**SEITENAUSZUG:**
GROSS GEWACHSEN
: Enricos neues Glück

Ein Moment, den man in seinem Leben nie vergessen möchte

Enrico hat mal wieder was am Laufen. Mit einer Frau, die einsvierundneunzig groß ist. Einer gewissen Evelyn, die, wenn sie ihren Arm nach oben streckt, meinen Freund Enrico aussehen lässt wie einen Touristen unterhalb der Freiheitsstatue.

„Meinst du, das wird was Ernstes?“, will ich wissen. Wir sitzen in einer Kneipe in der Kollwitzstraße und stecken unsere Köpfe konspirativ zusammen. Er zuckt mit den Schultern, stutzig wie so oft – und dann auf einmal kommt sie zur Tür herein. Betritt den Raum, hält kurz inne und läuft auf uns zu. Sie sieht sympathisch aus. Und riesig. Kurz drauf steht sie an unserem Tisch, gibt Enrico einen Kuss und reckt anschließend ihren linken Arm hinauf in die Luft, um jemandem am Tresen zuzuwinken. Ein Moment, den man in seinem Leben nie wieder vergessen möchte: Die Einsvierundneunzig-Große streckt ihren vermutlich dreiundachtzig Zentimeter langen Arm in die Höhe und wird dabei in meinen Augen zu einer der berühmtesten Sehenswürdigkeiten der Welt, während ein Tourist aus Italien danebensteht und strahlt. Evelyn setzt sich zu uns an den Tisch, und wir drei kommen miteinander ins Plaudern. Ein, zwei Stunden lang.

[Koordinatendaten der Einträge]
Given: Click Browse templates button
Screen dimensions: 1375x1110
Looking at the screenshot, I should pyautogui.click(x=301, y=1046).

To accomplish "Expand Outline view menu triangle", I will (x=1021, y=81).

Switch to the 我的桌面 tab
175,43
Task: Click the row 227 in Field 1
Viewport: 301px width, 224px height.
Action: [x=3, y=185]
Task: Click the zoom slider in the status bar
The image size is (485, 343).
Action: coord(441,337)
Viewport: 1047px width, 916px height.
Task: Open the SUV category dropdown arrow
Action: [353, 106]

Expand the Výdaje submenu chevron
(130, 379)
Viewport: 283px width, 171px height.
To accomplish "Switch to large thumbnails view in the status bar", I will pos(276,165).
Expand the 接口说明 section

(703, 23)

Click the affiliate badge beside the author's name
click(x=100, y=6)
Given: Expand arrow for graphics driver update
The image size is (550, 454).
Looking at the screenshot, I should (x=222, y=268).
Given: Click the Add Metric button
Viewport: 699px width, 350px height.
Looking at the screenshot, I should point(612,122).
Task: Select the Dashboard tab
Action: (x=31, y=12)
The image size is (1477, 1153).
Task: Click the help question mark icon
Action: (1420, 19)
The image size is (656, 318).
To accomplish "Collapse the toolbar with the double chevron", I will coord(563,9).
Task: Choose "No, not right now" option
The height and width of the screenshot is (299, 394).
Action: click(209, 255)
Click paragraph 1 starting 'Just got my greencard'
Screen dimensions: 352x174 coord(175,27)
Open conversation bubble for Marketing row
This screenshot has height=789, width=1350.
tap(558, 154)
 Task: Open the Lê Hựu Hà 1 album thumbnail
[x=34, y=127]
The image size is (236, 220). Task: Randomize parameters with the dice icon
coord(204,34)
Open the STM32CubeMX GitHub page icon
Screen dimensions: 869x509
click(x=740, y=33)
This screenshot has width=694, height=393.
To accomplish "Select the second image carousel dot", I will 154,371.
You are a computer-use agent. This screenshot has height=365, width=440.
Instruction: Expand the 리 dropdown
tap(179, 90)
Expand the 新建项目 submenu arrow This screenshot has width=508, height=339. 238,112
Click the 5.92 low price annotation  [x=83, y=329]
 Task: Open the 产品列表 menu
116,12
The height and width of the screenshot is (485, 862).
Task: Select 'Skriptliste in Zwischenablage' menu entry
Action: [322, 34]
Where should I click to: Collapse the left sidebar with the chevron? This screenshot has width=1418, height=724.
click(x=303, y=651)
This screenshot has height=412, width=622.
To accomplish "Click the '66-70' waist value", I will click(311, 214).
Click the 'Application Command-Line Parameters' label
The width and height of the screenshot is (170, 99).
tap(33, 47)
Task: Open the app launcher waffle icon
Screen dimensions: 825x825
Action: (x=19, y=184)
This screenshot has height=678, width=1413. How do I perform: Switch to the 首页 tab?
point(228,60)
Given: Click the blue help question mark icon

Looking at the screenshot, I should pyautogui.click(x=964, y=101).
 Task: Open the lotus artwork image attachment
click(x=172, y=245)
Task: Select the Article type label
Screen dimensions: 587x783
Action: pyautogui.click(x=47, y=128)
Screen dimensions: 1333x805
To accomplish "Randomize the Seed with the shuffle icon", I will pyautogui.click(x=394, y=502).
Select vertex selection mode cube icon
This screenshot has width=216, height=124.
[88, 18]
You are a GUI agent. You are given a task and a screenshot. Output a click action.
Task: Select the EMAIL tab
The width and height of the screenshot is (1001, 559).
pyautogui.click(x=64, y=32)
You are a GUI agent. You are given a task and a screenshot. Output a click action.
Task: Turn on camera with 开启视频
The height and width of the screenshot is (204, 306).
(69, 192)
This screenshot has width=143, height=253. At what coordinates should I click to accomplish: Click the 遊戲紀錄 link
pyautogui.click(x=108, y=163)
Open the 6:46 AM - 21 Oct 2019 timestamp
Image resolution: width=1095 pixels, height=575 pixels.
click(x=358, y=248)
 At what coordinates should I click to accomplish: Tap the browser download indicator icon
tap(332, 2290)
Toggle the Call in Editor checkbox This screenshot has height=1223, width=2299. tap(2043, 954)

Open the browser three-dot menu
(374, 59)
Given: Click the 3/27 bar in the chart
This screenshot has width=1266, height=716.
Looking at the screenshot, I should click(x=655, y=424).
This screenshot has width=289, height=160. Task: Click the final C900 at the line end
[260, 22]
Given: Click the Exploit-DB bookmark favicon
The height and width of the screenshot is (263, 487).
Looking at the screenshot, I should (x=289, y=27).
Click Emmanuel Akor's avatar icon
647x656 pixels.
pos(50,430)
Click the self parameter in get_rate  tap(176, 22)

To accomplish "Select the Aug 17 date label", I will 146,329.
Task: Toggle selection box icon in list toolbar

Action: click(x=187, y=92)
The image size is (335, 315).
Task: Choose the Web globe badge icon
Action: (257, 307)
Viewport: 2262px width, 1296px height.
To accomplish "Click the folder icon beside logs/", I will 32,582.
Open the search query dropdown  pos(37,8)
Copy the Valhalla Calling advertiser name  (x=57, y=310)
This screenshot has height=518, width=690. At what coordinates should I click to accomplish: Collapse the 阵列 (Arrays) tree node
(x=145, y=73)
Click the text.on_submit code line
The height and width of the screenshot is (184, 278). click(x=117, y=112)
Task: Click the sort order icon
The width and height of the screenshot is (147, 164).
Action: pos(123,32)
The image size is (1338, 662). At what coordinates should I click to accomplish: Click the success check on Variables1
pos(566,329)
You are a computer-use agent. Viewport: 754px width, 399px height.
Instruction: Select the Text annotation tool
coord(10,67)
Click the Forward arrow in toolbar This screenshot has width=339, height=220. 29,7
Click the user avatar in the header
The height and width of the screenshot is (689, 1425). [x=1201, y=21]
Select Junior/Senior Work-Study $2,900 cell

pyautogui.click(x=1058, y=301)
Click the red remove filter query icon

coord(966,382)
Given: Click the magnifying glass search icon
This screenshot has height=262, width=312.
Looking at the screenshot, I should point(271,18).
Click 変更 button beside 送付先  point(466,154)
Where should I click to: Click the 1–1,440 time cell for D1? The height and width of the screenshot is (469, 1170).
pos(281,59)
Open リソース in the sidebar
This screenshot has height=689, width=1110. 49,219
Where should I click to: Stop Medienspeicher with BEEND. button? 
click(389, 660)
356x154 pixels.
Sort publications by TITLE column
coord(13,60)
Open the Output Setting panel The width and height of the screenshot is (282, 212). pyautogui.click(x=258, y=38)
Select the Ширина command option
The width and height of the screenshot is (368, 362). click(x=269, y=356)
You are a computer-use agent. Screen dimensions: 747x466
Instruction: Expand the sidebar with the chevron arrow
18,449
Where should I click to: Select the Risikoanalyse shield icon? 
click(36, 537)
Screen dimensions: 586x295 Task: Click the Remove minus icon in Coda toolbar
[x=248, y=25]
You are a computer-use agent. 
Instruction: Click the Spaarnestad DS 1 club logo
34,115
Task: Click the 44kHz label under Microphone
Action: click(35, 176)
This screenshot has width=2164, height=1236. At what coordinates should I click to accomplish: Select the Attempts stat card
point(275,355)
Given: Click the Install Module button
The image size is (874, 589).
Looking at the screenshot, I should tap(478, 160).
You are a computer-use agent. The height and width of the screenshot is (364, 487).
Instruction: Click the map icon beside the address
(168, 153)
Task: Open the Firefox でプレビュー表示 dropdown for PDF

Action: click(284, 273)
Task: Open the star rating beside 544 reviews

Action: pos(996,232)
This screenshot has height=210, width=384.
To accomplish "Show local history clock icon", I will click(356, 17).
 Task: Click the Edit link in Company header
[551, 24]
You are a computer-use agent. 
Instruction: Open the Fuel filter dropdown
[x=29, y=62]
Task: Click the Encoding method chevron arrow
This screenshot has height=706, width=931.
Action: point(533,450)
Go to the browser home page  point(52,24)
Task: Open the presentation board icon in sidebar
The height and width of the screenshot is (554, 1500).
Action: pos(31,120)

**AUFGABEN:**
1) Ändere den Abschnitt des Textes über Enricos neues Glück, der mit den Worten „Enrico hat mal“ anfängt und mit „unterhalb der Freiheitsstatue.“ aufhört: Setz „Siegessäule“ an die Stelle von „Freiheitsstatue“ und gib den Abschnitt so wieder.
2) Gib aus der Auflistung die Zeilen unverändert wieder, und zwar von der Zeile mit „Screen dimensions: 586x295“ bis zur Zeile mit „[x=29, y=62]“, beide eingeschlossen.

**LÖSUNGEN:**
1)
Enrico hat mal wieder was am Laufen. Mit einer Frau, die einsvierundneunzig groß ist. Einer gewissen Evelyn, die, wenn sie ihren Arm nach oben streckt, meinen Freund Enrico aussehen lässt wie einen Touristen unterhalb der Siegessäule.

2)
Screen dimensions: 586x295 Task: Click the Remove minus icon in Coda toolbar
[x=248, y=25]
You are a computer-use agent. 
Instruction: Click the Spaarnestad DS 1 club logo
34,115
Task: Click the 44kHz label under Microphone
Action: click(35, 176)
This screenshot has width=2164, height=1236. At what coordinates should I click to accomplish: Select the Attempts stat card
point(275,355)
Given: Click the Install Module button
The image size is (874, 589).
Looking at the screenshot, I should tap(478, 160).
You are a computer-use agent. The height and width of the screenshot is (364, 487).
Instruction: Click the map icon beside the address
(168, 153)
Task: Open the Firefox でプレビュー表示 dropdown for PDF

Action: click(284, 273)
Task: Open the star rating beside 544 reviews

Action: pos(996,232)
This screenshot has height=210, width=384.
To accomplish "Show local history clock icon", I will click(356, 17).
 Task: Click the Edit link in Company header
[551, 24]
You are a computer-use agent. 
Instruction: Open the Fuel filter dropdown
[x=29, y=62]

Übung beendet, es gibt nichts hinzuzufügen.